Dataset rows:
⁂

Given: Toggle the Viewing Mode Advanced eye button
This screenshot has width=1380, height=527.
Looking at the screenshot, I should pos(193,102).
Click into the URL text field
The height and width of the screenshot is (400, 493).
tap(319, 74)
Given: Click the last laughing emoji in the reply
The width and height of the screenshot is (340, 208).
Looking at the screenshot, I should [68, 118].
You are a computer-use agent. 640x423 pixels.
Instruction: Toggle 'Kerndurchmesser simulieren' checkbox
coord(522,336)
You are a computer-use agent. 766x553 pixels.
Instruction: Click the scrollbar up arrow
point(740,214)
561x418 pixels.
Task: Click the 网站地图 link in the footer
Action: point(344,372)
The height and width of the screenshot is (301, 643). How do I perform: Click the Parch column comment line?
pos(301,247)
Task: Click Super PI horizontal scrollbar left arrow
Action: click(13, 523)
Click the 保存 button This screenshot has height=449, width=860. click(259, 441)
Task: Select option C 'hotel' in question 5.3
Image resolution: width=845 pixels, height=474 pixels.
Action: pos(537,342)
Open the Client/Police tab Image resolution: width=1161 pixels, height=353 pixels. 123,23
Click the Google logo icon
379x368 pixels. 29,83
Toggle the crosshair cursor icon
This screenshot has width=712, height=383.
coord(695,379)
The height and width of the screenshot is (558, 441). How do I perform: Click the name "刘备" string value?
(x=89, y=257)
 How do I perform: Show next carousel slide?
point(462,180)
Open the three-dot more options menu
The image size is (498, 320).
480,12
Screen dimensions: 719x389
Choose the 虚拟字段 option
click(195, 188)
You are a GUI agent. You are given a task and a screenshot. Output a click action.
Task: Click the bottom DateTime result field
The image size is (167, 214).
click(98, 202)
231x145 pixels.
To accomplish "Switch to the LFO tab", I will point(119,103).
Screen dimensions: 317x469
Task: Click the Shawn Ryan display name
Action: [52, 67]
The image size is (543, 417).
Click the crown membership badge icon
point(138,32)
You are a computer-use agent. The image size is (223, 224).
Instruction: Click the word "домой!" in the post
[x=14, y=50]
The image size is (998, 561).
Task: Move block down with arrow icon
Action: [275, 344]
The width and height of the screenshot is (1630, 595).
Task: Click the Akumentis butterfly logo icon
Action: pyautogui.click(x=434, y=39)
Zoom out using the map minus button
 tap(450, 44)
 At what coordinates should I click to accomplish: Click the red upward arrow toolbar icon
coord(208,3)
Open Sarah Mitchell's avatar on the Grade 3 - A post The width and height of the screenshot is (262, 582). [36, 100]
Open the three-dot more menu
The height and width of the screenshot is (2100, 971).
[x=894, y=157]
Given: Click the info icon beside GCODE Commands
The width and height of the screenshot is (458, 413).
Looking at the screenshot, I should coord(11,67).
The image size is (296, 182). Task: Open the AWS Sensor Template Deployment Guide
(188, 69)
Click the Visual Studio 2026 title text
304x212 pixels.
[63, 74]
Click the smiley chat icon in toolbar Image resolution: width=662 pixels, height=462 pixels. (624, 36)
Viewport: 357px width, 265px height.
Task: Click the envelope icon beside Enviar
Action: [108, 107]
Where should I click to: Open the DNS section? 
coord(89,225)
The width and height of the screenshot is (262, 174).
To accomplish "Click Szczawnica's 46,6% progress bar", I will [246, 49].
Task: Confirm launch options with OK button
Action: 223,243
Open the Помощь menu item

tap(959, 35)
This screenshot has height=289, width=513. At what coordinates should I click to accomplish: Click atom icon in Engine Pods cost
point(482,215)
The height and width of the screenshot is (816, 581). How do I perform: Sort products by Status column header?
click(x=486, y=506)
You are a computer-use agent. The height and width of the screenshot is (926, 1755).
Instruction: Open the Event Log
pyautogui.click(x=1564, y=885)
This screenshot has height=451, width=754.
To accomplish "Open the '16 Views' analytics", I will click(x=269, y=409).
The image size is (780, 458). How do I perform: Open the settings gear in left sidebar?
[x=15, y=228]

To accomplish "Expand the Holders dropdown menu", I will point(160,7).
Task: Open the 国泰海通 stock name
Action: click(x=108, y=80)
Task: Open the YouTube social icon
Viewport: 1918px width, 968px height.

⁂

Task requirements: Reproduce everything from the line containing "The image size is (543, 417)." down to the line containing "point(138,32)", with the requests included, and add 48 to each coordinate in the answers.

Answer to this problem:
The image size is (543, 417).
Click the crown membership badge icon
point(186,80)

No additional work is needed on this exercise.